Was able to get the left side fuel line redone this afternoon while I waited, thanks to Scott at Mesa Hose for stopping his lunch and letting it get cold while he redid the line. Installed the 2 pressure regulators tonight and the stainless hose that connects them: http://forums.pelicanparts.com/uploa...1099453240.jpg http://forums.pelicanparts.com/uploa...1099453521.jpg Steve drilled a small hole in the fan shroud for the distributor vent tube to do its job. This is usually routed to the heater blower tube, but since I no longer have use for it due to running headers with no heat capability, a little improvisation was necessary. http://forums.pelicanparts.com/uploa...1099453631.jpg Also installed a bunch of miscellaneous brackets and the idle air stabilizer valve. Steve installed the reference mark sensors on the back of the motor: http://forums.pelicanparts.com/uploa...1099453889.jpg http://forums.pelicanparts.com/uploa...1099453947.jpg The injection and wiring is just about done but can't put any more of the sheet metal on until after the plug wires are fitted. Steve will bore out the throttle body using his template and that should be ready to go in the next couple of days as well.
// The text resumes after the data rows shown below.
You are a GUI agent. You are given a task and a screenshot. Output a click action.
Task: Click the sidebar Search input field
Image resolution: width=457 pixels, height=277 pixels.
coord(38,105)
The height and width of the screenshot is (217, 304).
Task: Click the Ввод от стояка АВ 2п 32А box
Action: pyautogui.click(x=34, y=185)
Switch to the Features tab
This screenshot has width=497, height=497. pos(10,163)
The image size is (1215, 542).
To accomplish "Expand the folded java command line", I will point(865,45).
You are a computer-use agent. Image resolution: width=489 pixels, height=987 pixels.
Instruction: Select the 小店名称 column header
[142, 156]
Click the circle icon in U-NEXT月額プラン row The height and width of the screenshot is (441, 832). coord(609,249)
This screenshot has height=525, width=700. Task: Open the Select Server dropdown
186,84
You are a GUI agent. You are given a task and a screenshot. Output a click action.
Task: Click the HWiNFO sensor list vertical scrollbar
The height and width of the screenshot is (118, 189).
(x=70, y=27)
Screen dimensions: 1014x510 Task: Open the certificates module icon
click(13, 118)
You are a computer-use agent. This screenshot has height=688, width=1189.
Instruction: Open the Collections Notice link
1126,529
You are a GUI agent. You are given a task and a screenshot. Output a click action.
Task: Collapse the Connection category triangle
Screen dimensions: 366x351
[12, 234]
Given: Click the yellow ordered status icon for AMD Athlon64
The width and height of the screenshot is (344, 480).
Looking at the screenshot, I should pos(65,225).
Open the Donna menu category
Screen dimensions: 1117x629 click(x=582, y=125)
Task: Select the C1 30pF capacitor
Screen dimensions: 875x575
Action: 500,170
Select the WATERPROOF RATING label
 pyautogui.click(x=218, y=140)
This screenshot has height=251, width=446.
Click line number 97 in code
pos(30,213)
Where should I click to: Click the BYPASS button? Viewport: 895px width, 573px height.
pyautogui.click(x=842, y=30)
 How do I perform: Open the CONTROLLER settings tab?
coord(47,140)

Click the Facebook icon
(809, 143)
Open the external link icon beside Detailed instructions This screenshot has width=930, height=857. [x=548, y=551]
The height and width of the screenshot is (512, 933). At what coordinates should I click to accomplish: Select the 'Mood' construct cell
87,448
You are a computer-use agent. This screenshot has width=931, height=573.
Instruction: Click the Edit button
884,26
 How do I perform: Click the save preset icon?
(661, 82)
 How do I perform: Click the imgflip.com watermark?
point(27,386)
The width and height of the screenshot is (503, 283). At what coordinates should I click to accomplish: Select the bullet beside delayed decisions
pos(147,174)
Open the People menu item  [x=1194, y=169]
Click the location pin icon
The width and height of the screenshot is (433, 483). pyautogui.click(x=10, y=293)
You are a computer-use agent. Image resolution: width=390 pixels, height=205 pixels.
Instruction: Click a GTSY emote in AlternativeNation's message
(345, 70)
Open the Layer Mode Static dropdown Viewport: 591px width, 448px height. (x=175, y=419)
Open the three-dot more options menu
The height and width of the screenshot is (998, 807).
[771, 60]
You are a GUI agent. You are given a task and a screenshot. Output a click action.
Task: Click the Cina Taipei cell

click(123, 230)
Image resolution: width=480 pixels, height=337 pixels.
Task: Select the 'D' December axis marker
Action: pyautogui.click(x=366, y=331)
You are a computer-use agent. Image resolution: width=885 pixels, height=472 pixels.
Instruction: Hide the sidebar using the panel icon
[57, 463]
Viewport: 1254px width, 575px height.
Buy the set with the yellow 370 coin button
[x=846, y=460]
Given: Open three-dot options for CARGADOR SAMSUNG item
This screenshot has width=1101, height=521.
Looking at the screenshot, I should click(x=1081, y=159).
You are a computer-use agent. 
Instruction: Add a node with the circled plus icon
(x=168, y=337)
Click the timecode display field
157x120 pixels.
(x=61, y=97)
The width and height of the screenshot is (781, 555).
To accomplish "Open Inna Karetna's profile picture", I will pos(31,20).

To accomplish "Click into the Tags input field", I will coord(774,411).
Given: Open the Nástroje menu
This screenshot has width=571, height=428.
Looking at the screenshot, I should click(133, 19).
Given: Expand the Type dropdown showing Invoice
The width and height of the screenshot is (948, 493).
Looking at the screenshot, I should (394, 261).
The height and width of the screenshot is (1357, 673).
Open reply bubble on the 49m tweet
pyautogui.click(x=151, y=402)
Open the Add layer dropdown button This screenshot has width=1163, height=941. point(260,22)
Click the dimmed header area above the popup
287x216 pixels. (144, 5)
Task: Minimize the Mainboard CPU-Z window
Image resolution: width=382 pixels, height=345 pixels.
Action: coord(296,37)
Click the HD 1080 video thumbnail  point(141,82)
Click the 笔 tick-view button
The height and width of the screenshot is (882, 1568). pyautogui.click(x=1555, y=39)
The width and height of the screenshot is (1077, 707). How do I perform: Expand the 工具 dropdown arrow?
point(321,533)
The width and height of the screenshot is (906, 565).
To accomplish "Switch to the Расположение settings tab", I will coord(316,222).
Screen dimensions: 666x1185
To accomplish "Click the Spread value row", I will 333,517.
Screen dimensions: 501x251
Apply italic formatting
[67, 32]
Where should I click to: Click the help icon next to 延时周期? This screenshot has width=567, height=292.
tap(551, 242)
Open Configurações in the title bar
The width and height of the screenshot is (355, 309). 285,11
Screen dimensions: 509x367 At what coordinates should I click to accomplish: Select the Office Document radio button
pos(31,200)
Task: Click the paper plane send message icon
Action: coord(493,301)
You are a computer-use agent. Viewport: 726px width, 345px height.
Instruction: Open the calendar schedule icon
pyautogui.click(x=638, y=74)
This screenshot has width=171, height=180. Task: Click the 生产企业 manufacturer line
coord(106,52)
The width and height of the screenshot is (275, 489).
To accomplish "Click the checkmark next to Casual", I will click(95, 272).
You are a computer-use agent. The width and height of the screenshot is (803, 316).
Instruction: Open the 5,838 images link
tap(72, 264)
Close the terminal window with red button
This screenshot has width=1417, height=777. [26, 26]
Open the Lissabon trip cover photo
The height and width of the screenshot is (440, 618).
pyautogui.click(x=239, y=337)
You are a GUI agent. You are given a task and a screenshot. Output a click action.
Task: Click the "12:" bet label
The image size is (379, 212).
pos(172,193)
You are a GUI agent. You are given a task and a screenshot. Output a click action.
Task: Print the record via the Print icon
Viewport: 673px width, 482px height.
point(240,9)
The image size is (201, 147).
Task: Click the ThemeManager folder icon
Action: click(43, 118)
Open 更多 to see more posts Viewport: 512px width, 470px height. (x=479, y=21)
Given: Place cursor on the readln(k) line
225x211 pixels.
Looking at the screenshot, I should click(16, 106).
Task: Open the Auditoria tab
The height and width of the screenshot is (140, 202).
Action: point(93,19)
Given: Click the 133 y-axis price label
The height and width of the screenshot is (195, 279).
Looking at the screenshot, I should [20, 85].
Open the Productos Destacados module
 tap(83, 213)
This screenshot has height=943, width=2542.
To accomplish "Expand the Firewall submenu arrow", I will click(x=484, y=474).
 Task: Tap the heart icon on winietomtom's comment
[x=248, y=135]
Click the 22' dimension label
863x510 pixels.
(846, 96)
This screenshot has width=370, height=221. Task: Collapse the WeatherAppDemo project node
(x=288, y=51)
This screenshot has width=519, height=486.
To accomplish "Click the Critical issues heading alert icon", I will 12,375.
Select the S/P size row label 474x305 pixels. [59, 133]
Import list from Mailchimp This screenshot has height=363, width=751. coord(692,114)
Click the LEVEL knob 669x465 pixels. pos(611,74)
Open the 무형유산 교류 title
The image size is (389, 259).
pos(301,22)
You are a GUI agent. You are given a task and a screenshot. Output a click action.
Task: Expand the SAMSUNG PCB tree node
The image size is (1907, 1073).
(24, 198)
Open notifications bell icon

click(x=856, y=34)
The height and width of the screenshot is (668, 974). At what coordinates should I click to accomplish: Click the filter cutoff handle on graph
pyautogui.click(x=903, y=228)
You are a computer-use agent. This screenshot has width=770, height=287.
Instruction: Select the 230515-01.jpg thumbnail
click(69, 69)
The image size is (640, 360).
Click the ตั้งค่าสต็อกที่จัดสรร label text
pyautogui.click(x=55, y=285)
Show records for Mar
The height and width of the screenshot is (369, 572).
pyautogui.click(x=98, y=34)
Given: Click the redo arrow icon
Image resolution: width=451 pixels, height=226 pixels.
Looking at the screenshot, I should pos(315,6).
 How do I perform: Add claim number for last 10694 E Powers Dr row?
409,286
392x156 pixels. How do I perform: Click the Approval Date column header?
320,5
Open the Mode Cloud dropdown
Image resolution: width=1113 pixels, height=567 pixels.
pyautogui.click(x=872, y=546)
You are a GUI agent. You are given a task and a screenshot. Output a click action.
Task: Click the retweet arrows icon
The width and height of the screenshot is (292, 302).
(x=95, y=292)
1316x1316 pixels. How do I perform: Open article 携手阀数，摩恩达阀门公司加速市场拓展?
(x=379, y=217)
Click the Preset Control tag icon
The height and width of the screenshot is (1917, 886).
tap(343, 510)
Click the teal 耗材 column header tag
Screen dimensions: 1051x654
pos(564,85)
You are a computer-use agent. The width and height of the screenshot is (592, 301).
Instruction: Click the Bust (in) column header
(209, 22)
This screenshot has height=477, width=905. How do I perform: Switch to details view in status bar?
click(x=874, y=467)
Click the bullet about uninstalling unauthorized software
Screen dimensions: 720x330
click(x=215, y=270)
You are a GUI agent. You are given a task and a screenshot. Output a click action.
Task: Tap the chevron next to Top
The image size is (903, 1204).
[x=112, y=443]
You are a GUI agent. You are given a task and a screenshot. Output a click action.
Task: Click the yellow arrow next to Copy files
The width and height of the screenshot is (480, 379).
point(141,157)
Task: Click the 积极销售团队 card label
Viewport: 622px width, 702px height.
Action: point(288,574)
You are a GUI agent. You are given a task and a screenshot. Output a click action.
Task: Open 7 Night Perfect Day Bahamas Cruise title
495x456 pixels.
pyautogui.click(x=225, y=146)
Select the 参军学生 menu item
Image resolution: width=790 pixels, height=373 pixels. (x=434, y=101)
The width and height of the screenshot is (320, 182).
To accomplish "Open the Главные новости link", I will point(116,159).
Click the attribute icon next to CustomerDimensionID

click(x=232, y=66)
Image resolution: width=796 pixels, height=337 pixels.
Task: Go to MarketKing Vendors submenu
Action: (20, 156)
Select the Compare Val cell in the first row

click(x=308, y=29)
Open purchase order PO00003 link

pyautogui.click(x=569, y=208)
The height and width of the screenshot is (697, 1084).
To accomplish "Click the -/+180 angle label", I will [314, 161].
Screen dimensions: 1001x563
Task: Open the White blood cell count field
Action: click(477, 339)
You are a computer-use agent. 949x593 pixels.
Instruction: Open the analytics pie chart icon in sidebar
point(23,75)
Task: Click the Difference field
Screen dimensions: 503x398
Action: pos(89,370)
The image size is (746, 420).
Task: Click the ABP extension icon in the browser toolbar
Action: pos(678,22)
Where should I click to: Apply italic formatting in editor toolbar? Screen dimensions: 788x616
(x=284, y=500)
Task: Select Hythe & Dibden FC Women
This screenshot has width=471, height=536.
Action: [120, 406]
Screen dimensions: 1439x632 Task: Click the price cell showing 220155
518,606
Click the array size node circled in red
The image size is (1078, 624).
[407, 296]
After I come back from SEMA we will mount the headers and Dansk muffler and hopefully the Magnecor wires and Kerry Morses' RSR heater block-off plate will be waiting for me.:confused: Here is the motor as it sits now just before I installed the idle air stabilizer valve: http://forums.pelicanparts.com/uploa...1099454484.jpg Ralph |
God that is pretty. Smart, smart engine build.
|
Quote:
|
But your engine is hand built from case up - an admirable thing.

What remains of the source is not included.